The following quote is from a book by Roger Ebert:

I do not fear deathBy Roger Ebert
I will pass away sooner than most people who read this, but that doesn't shake my sense of wonder and joy

"Kindness" covers all of my political beliefs. No need to spell them out. I believe that if, at the end, according to our abilities, we have done something to make others a little happier, and something to make ourselves a little happier, that is about the best we can do. To make others less happy is a crime. To make ourselves unhappy is where all crime starts. We must try to contribute joy to the world. That is true no matter what our problems, our health, our circumstances. We must try. I didn't always know this and am happy I lived long enough to find it out.


The Dahlia Lama says that his religion is Kindness.

Throughout history and in every nation, great thinkers have tried to understand the mind of God and have come up with a thousand different religions, many of them quite good.  They have come up with different understandings of the universe and our place in it.  They have profound concepts and deep thoughts and perhaps they are right.  Perhaps it is important that we say just the right prayers or sing just the right hymns.  Perhaps there are certain churches, temples or synagogues that are the 'correct' place to worship God. 

I do not know.

But I do know this:  the world would be a better place if we all just practiced kindness.

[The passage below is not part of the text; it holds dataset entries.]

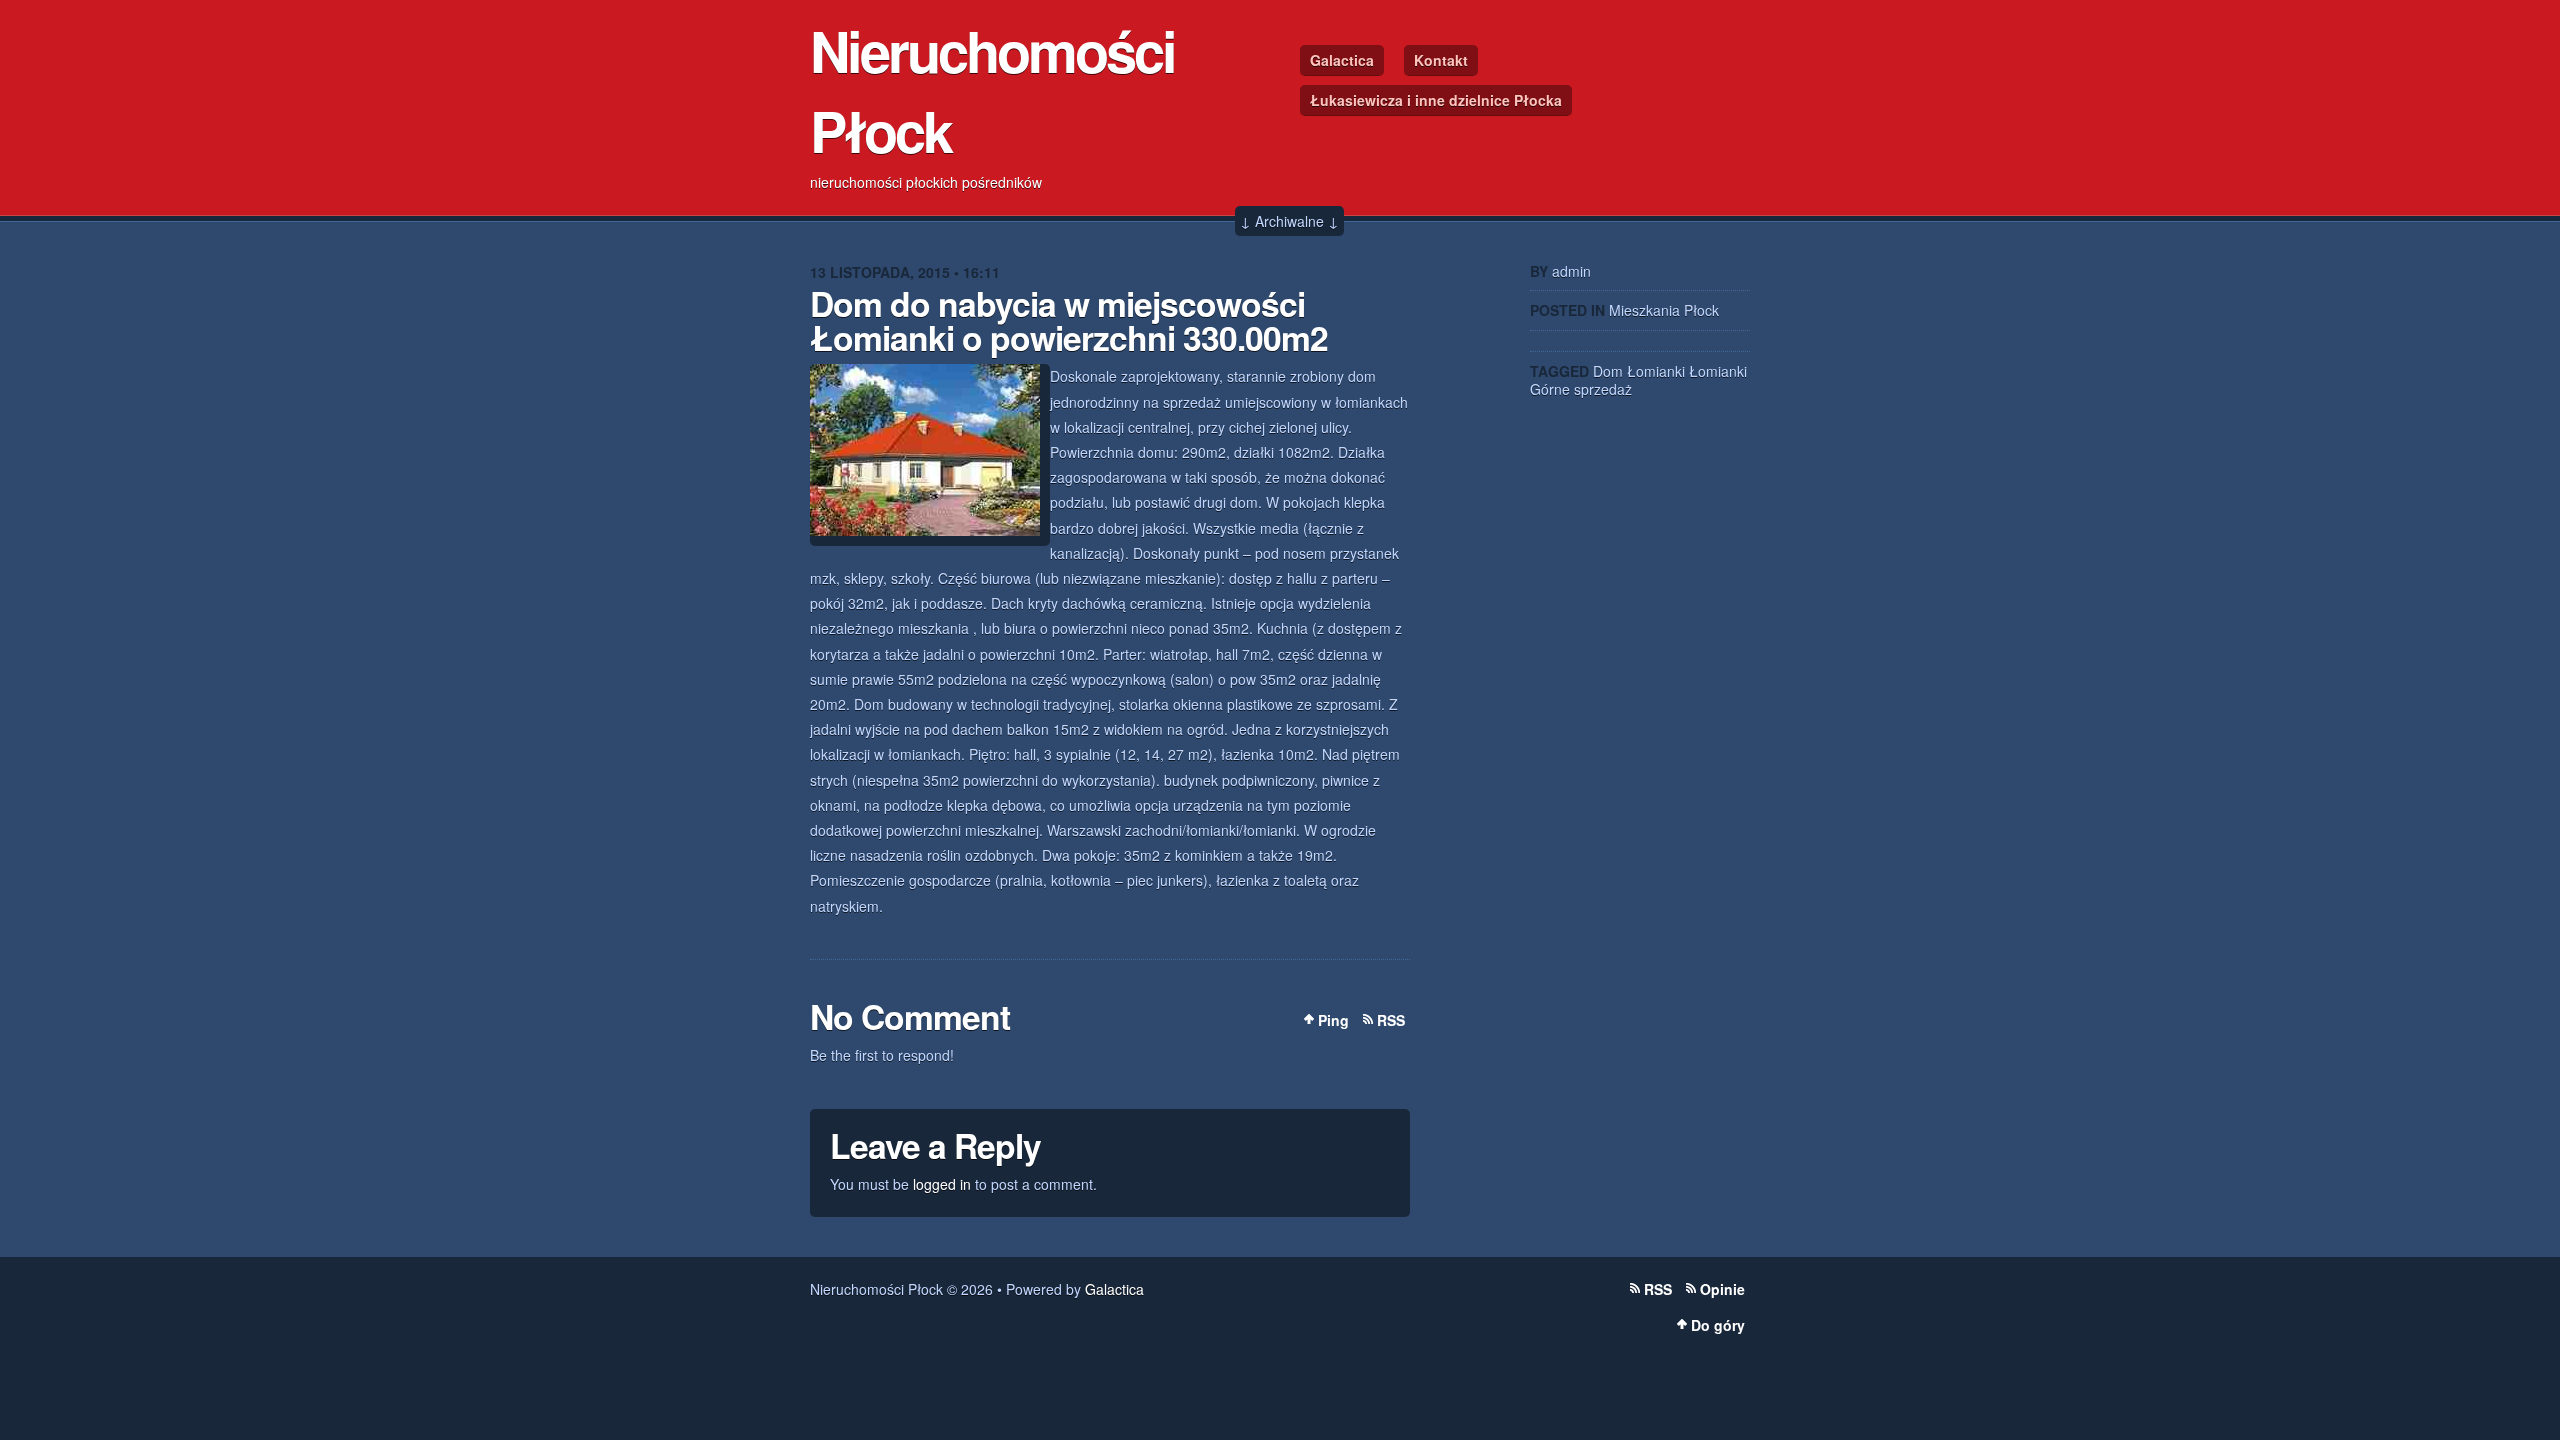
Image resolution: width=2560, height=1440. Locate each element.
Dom (1608, 371)
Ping (1333, 1020)
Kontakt (1441, 60)
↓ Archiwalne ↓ (1289, 221)
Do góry (1718, 1325)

And perhaps, just perhaps, kindness is what we need to do.  It might make us grow in understanding and caring.  Maybe, just maybe, kindness is what will lead us to see our brothers and sisters in every country as people, as human beings, as worthy of our love, care and respect.  Maybe it doesn't matter if we know just the right prayers, or just the right hymns.  Maybe theology is not what matters, but our actions.

Kindness.  It's not a bad place to start.

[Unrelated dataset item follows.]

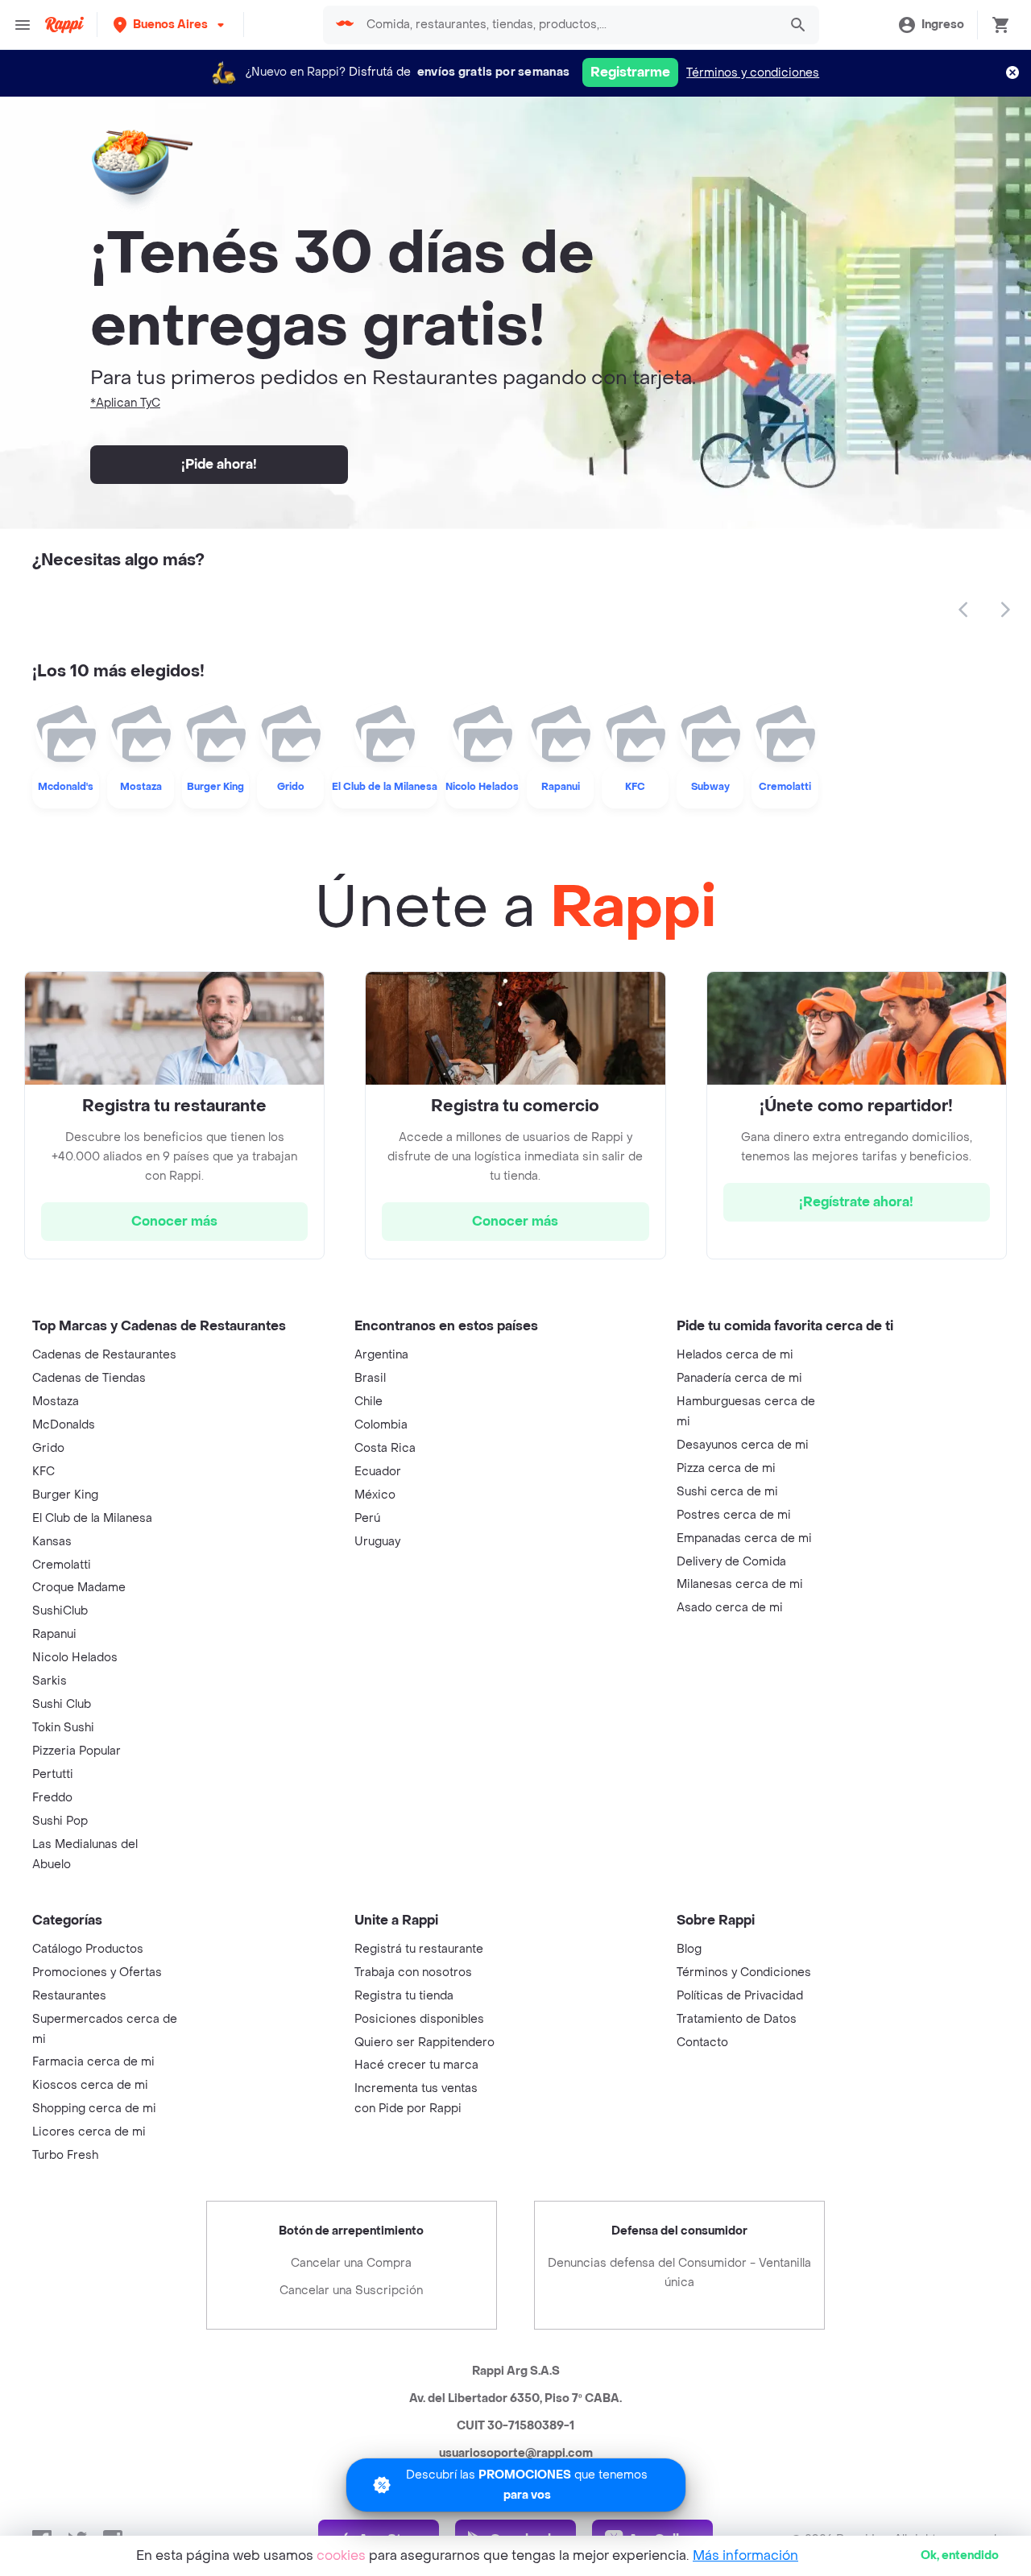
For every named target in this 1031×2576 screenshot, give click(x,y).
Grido (48, 1448)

Saturday, September 3, 2011

Zentangle challange #37 - I think

4" x 6" approx

     Some time ago, when I first discovered Zentangles, I was Determined to learn all about it (that was back when there were only a couple of hundred Tangles).  I decided to make a few samplers, using the different types of tangles.

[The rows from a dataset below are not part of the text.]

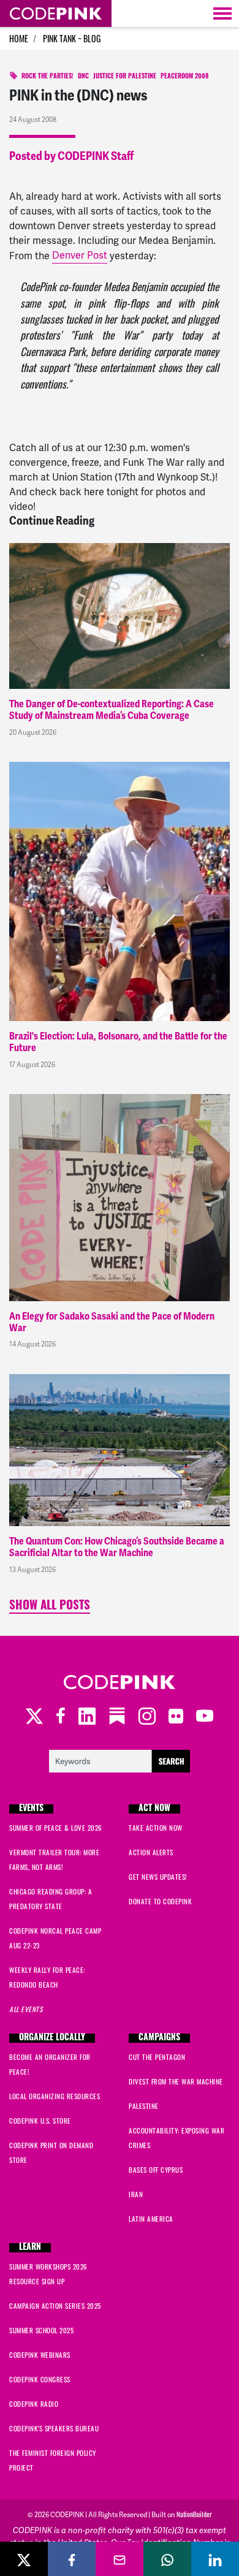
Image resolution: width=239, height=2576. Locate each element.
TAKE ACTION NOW (156, 1828)
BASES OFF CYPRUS (156, 2170)
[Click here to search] (119, 1759)
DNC (83, 77)
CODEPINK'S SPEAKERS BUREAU (54, 2428)
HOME (18, 38)
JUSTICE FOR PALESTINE (124, 77)
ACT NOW (154, 1809)
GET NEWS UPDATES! (158, 1877)
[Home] (56, 13)
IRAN (136, 2194)
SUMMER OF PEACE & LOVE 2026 (55, 1828)
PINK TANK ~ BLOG (72, 38)
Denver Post (79, 255)
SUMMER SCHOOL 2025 (41, 2330)
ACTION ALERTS (151, 1852)
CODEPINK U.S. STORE (40, 2121)
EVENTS (31, 1809)
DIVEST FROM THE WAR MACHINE (176, 2081)
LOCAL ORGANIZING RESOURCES (54, 2096)
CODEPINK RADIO (33, 2404)
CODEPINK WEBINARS (39, 2355)
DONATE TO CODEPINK (160, 1901)
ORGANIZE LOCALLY (52, 2038)
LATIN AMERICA (151, 2219)
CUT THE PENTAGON (157, 2057)
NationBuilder (194, 2514)
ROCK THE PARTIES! (47, 77)
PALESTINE (144, 2106)
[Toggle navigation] (222, 13)
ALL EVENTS (25, 2009)
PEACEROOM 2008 (184, 77)
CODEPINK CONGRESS (39, 2379)
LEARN (30, 2247)
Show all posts (49, 1607)
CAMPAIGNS (159, 2038)
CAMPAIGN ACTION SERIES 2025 (55, 2306)
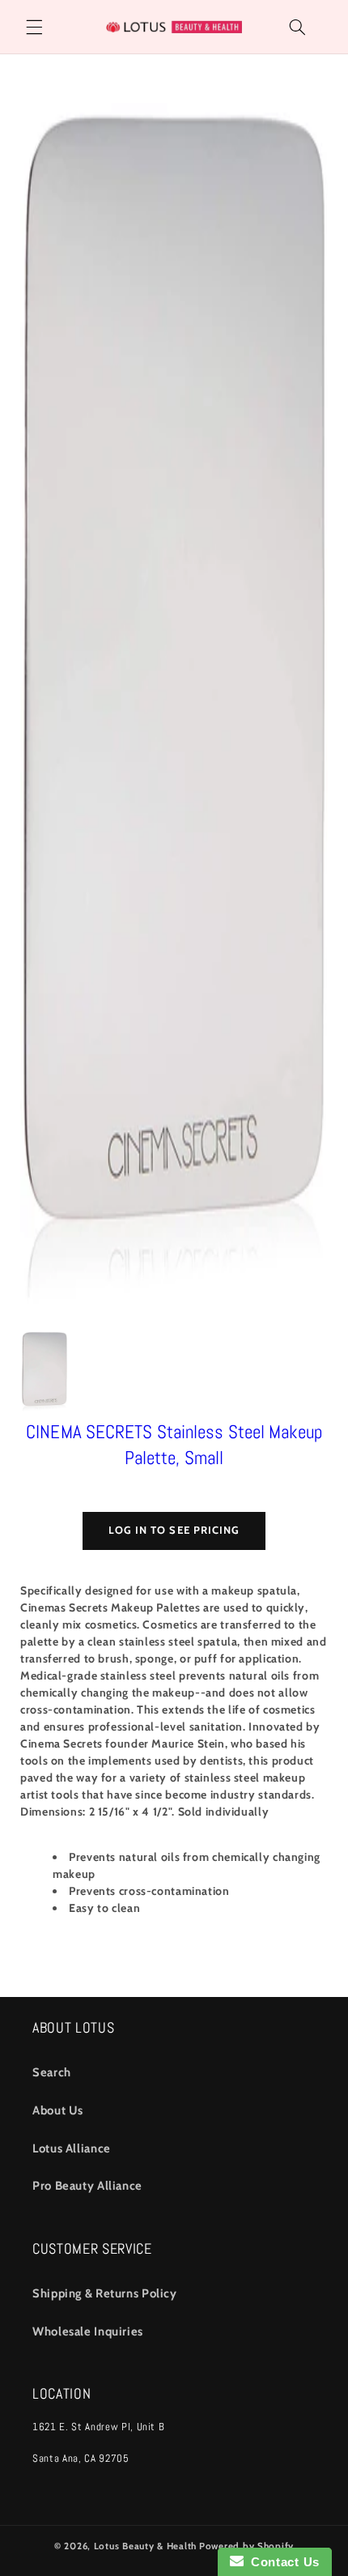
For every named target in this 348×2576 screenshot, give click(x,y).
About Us (57, 2110)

     I diligently sorted the tangles( or designs) into nice, neat categories:  Grids, Spirals, Plant-like. circle-based, triangle-based, Lines, boarders, backgrounds, etc..  Unfortunately, not all tangles fitted neatly into a category.  And some fit more than one category.   It started to become frustrating.

     But I was still fascinated by the Tangles.  So I decided to try to make the samplers anyway, one sampler for each type of Tangle.   Alas for my well-meaning-ness.  It did not happen.  But I did get  couple done.  The Zentangle above is a sampler of what I then knew of grid patterns.  I liked it OK, but it was lacking something.

     Oh, yes!   Shading.

     So I shaded it and this is what I ended up with:

Imagine my delight when this weeks challenge by the DIVA was on creating a grid!  So, here is my entry!  I look forward to seeing all the other entries by my fellow artists.

Thursday, September 1, 2011

Buddhist Story

Floating House
Polymer clay - no paint
Approx 4" x 6"

An old Buddhist story
It is said that the Buddha was walking along a lonely road when a highwayman jumped in front of him.  Brandishing a knife, the thief approached the Buddha, demanding his money. 
“I am powerful, “ said the thief, ”The World trembles at me and does my bidding.  Give me your money!”
The Buddha looked at the thief and raised an eyebrow.  “You are powerful? I am impressed.  Please, show me.  Take the limb off that tree.”  
And the thief strutted over to the tree and with one whack of his knife, he took the branch off of the tree.”  “See.” said the thief holding out the branch to the Buddha, “With one blow I tore it off. “
“Now,” said the Buddha, “put it back on.”
And the thief could not do so.  He lacked the power.
Only children think they are powerful because they can destroy something.